• [What you need to do]: Can you duplicate the part of the material that opens with the line containing "Task: Toggle the Yogamatte position checkbox" and closes with the line containing "I will pos(96,231).", keeping both of those lines?

(Stored data)
"""
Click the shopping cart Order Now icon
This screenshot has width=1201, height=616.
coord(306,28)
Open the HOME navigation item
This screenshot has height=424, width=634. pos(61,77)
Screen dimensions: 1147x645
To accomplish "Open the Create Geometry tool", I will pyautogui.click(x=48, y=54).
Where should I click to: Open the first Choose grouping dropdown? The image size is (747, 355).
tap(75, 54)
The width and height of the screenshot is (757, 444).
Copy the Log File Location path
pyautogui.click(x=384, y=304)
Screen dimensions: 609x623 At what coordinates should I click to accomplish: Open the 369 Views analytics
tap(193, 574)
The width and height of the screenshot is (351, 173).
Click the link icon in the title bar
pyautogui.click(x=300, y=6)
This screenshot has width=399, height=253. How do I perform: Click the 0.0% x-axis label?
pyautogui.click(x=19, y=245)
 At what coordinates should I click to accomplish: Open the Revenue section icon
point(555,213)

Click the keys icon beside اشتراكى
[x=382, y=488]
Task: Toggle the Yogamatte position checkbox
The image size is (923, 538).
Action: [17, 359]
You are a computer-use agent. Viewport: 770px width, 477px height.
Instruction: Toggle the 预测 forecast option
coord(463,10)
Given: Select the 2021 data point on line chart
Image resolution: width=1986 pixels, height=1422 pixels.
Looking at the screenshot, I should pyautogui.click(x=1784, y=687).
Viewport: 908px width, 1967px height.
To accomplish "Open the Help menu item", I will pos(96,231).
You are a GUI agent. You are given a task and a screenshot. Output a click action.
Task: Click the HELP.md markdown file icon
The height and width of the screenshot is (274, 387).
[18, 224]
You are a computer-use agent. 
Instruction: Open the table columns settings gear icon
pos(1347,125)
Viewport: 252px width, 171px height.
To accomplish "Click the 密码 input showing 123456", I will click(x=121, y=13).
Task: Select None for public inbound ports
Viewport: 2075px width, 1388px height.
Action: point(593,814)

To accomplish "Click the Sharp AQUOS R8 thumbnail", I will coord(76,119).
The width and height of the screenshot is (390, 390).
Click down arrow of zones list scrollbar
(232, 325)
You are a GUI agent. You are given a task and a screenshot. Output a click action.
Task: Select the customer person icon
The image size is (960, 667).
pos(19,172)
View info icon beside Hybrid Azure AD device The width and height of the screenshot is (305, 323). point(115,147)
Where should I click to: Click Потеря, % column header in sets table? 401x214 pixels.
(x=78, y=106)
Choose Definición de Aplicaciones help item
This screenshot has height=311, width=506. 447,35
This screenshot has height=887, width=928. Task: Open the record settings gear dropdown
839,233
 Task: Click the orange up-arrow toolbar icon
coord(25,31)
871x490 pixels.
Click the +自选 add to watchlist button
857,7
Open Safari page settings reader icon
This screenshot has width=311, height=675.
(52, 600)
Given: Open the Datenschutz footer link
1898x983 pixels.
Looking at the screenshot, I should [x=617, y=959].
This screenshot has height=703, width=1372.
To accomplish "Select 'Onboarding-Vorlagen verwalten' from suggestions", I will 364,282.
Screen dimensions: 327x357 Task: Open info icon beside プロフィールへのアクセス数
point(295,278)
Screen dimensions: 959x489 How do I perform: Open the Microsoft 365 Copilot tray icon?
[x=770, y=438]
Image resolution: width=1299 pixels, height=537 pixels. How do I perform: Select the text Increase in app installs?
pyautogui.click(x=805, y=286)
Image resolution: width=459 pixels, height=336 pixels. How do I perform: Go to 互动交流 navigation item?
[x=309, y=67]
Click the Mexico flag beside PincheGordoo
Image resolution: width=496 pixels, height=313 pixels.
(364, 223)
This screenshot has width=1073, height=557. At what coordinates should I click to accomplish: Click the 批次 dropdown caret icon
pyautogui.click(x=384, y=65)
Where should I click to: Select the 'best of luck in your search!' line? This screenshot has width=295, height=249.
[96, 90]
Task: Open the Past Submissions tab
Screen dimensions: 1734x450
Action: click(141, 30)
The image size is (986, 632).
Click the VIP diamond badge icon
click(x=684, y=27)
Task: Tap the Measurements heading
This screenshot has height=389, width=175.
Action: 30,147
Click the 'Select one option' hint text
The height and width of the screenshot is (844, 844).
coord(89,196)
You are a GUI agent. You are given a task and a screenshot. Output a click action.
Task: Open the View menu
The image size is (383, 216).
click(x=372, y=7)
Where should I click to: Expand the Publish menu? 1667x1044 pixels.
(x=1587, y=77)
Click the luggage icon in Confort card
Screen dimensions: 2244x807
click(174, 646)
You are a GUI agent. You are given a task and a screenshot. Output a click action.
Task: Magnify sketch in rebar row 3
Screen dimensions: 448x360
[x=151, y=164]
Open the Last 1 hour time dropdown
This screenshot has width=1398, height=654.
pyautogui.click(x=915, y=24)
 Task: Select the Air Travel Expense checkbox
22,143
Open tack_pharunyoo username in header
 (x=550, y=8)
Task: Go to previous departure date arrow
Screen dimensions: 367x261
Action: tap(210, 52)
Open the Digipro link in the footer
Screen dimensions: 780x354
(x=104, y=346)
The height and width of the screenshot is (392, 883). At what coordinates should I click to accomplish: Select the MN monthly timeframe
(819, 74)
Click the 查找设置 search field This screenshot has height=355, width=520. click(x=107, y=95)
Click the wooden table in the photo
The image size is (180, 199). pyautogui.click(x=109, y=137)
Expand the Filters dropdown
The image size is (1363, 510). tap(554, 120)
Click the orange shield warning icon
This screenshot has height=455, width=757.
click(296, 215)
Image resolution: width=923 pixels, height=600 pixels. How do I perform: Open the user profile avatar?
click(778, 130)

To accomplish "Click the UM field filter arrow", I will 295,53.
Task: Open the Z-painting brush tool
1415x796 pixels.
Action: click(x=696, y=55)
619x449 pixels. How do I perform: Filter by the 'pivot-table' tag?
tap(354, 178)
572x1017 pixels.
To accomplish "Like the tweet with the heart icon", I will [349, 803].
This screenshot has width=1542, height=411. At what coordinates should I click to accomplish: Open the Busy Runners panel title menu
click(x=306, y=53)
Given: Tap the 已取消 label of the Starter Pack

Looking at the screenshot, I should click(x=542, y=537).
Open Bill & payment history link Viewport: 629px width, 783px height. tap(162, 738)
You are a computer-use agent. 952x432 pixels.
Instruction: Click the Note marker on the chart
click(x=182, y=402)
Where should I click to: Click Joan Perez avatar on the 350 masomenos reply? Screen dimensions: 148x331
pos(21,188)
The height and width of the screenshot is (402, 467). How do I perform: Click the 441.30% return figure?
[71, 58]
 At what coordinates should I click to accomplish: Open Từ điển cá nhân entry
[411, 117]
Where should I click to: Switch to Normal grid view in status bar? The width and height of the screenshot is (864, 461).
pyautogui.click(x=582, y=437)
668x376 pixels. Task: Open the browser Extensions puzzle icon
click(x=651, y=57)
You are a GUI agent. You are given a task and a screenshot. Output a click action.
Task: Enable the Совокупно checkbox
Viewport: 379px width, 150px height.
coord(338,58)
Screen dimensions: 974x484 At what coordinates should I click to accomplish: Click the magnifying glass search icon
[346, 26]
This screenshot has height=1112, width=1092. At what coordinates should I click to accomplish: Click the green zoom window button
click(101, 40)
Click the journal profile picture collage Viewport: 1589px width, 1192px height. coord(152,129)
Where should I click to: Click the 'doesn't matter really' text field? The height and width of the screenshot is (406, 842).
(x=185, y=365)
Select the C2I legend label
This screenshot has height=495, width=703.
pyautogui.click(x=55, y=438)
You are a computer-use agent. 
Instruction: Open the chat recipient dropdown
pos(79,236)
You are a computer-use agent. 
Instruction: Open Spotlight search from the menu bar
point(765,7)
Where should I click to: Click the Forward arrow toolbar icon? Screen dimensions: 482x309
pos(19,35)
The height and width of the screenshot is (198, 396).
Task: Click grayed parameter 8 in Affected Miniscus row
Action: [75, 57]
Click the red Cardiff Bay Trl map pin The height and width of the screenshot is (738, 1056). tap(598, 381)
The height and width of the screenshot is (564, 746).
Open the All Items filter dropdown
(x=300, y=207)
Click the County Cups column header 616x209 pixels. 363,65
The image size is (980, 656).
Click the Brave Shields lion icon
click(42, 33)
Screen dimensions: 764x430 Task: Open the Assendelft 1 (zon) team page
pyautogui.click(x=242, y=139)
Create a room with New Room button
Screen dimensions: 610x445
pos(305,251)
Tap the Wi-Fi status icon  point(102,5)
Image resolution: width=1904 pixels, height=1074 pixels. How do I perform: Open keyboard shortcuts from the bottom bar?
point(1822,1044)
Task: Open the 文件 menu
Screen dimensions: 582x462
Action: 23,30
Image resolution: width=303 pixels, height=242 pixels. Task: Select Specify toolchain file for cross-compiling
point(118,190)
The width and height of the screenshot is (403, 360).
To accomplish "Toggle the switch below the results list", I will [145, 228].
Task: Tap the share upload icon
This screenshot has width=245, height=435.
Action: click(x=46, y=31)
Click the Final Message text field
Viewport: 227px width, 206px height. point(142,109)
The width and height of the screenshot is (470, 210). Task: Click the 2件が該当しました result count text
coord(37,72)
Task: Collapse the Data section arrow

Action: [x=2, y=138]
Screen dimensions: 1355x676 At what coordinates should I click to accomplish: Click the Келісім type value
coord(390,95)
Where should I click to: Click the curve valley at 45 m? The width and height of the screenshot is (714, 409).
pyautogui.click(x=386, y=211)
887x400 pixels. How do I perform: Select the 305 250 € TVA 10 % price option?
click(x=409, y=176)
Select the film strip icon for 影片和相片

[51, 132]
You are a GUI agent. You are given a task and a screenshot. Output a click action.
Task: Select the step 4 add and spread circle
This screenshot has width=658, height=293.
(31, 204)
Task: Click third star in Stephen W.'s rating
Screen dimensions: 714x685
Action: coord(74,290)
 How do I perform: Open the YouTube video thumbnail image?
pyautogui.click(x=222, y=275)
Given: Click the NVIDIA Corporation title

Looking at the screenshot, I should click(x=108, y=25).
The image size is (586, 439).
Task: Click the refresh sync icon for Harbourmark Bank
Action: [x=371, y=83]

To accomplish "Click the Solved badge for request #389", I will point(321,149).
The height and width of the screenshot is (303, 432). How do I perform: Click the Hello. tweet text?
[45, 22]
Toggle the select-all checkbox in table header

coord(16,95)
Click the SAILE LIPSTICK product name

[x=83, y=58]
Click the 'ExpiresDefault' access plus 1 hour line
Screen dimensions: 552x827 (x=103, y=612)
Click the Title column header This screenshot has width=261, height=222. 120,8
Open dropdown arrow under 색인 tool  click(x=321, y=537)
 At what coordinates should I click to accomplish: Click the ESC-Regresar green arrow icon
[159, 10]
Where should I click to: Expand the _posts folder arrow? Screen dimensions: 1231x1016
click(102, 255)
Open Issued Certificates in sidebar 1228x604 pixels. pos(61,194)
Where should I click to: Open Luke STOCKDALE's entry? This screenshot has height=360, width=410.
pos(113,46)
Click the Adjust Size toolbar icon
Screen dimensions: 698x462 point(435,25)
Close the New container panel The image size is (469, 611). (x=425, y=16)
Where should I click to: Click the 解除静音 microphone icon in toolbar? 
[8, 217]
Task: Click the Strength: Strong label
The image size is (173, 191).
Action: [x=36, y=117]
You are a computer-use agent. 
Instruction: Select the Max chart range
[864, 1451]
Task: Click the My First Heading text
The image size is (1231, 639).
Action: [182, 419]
"""
• [Result for this exercise]:
Task: Toggle the Yogamatte position checkbox
The image size is (923, 538).
Action: [17, 359]
You are a computer-use agent. Viewport: 770px width, 477px height.
Instruction: Toggle the 预测 forecast option
coord(463,10)
Given: Select the 2021 data point on line chart
Image resolution: width=1986 pixels, height=1422 pixels.
Looking at the screenshot, I should pyautogui.click(x=1784, y=687).
Viewport: 908px width, 1967px height.
To accomplish "Open the Help menu item", I will pos(96,231).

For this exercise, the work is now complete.